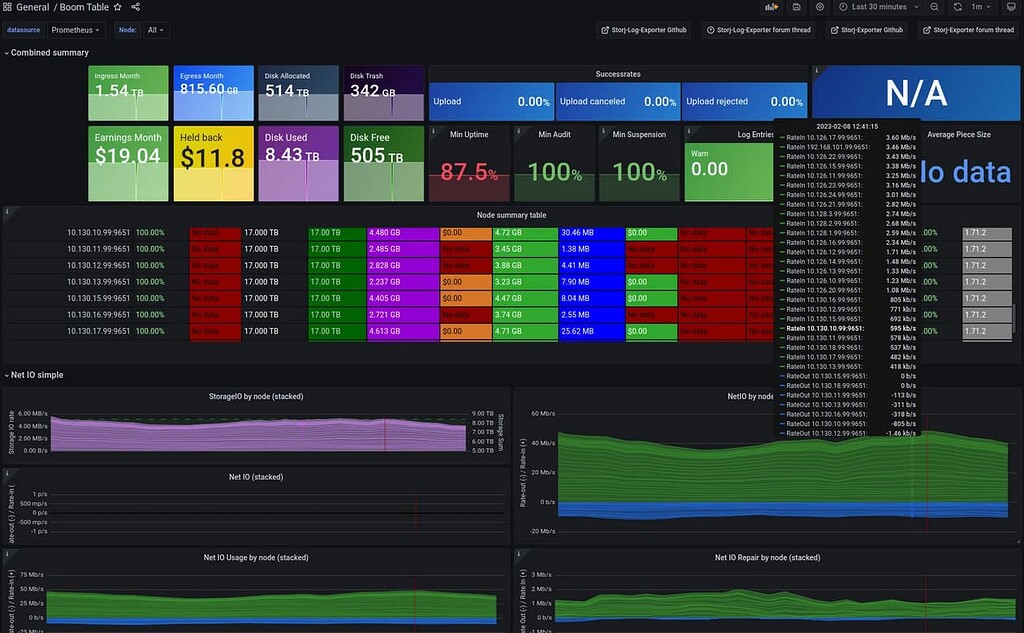Save the dashboard with the disk icon
Image resolution: width=1024 pixels, height=633 pixels.
tap(797, 7)
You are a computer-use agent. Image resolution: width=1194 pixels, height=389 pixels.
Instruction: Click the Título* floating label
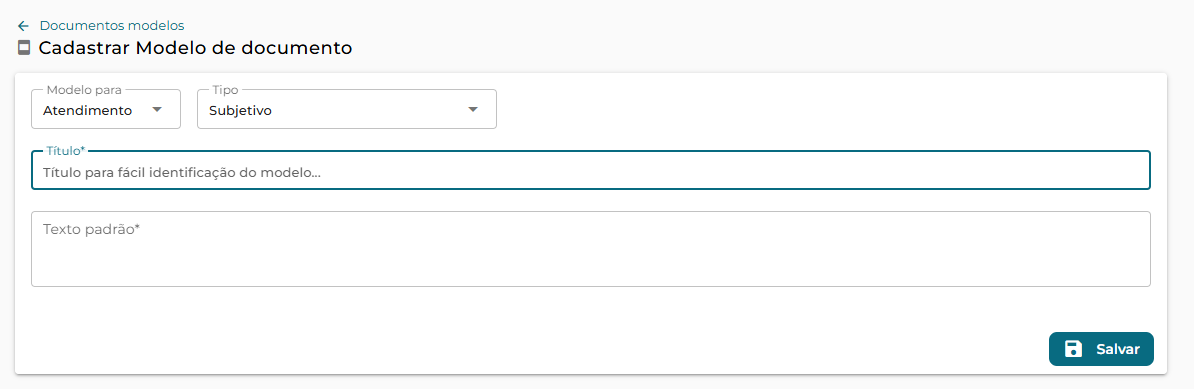click(65, 151)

•••

Could you write out every one of the rows above word for word, leaving out the pictures?

**Solution to this task:**
Save the dashboard with the disk icon
Image resolution: width=1024 pixels, height=633 pixels.
tap(797, 7)
You are a computer-use agent. Image resolution: width=1194 pixels, height=389 pixels.
Instruction: Click the Título* floating label
click(65, 151)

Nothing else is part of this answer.